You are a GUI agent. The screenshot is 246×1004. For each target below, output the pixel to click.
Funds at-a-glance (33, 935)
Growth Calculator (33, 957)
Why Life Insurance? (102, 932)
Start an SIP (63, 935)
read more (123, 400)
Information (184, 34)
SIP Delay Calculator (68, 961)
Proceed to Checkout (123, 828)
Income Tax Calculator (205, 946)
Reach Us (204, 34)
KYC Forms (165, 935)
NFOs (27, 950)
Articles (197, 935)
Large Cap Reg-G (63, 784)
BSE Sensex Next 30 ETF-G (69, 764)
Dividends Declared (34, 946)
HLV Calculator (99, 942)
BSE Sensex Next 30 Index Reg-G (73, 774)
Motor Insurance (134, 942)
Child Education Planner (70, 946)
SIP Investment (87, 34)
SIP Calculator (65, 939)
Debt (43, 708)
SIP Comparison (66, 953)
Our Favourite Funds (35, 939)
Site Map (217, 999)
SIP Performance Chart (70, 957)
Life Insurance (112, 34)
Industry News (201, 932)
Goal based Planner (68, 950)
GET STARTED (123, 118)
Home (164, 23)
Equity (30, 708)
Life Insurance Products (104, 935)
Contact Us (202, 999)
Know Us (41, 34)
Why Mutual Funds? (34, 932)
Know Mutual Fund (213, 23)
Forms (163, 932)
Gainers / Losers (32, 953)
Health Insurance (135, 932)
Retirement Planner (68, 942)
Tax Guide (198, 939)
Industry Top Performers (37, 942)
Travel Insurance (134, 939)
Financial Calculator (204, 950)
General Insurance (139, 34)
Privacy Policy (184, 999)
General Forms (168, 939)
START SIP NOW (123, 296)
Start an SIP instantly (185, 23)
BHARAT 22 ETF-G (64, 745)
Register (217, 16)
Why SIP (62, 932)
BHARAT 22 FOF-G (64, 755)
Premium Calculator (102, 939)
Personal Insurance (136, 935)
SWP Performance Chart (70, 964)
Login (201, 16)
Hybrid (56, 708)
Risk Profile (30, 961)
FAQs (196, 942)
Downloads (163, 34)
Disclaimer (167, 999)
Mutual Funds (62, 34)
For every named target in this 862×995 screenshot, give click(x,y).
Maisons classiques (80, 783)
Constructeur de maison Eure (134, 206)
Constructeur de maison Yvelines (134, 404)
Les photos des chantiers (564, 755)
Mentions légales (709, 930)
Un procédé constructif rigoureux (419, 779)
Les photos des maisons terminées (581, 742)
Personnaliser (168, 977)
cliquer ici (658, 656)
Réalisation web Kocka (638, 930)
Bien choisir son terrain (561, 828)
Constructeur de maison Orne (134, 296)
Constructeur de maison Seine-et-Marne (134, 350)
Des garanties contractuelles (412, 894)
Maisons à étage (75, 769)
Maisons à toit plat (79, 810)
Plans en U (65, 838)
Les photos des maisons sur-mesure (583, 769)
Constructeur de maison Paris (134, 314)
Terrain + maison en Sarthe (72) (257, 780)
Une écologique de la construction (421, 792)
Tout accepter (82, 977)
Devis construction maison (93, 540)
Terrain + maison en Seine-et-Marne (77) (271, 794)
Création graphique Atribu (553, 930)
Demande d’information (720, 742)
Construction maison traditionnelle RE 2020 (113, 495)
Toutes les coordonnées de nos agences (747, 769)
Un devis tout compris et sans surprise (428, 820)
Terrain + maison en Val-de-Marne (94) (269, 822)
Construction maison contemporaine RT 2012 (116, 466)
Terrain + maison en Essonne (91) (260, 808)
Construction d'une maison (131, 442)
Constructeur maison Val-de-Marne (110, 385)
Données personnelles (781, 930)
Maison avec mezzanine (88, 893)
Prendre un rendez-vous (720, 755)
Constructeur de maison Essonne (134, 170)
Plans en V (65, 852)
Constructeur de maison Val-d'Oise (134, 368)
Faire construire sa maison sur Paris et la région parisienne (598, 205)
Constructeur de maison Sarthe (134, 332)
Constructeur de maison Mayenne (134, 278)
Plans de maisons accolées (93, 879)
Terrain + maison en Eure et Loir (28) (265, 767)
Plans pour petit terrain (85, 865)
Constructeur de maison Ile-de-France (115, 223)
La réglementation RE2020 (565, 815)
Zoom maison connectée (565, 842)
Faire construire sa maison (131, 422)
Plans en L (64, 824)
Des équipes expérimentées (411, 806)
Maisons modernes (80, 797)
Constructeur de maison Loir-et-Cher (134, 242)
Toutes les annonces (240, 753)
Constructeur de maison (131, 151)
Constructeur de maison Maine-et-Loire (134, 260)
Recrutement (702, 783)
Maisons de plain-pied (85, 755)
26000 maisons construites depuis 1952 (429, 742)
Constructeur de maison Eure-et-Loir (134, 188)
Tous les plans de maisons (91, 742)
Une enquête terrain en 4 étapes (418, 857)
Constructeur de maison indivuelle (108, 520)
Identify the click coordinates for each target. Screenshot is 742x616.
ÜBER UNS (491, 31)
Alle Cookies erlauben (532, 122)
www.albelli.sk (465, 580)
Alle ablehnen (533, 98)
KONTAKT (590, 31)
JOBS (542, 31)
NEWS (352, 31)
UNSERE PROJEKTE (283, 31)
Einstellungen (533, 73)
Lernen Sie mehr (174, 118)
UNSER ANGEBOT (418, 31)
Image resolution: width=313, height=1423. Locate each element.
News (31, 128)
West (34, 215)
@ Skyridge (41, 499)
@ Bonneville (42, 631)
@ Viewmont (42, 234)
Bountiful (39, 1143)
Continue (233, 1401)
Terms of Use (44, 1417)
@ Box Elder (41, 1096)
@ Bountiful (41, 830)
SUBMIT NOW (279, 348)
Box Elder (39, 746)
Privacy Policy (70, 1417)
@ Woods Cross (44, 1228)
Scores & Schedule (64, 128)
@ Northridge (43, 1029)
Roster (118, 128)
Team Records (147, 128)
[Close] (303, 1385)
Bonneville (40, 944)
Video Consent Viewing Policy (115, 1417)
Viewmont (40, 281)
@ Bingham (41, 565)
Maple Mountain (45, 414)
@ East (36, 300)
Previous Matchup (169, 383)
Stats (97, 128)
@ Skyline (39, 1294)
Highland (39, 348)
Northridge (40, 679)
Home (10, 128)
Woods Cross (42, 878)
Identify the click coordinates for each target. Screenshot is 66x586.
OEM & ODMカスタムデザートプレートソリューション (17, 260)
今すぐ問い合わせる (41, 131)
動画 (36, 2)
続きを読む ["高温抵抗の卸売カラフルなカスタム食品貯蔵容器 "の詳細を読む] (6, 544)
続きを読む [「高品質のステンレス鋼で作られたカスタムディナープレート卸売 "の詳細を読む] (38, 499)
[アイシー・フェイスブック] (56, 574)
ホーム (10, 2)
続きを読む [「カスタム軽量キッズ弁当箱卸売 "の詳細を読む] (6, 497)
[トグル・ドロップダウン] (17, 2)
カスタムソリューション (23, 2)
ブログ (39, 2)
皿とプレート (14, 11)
-------------------------
### EXERCISE DETAILS
Reproduce the listing starting at the line containing "FAQs (196, 942)" and ending at the line containing "Terrain + maison en Sarthe (72) (257, 780)", both included, keeping the request line too. Offset every coordinate in the answers by adding 68 to each number.

### REPLY TO THE EXERCISE
FAQs (264, 1010)
Downloads (231, 102)
Disclaimer (235, 1067)
Mutual Funds (130, 102)
For every named target in this 862×995 screenshot, give click(x,y).
Maisons classiques (148, 851)
Constructeur de maison Eure (202, 274)
Constructeur de maison Yvelines (202, 472)
Les photos des chantiers (632, 823)
Mentions légales (777, 998)
Un procédé constructif rigoureux (487, 847)
Les photos des maisons terminées (649, 810)
Personnaliser (236, 1045)
cliquer ici (726, 724)
Réalisation web Kocka (706, 998)
Bien choisir son terrain (629, 896)
Constructeur de maison Orne (202, 364)
Constructeur de maison Seine-et-Marne (202, 418)
Des garanties contractuelles (480, 962)
Maisons à étage (143, 837)
Maisons à toit plat (147, 878)
Plans en U (133, 906)
Les photos des maisons sur-mesure (651, 837)
Constructeur de maison Paris (202, 382)
Terrain + maison en Sarthe (72) (325, 848)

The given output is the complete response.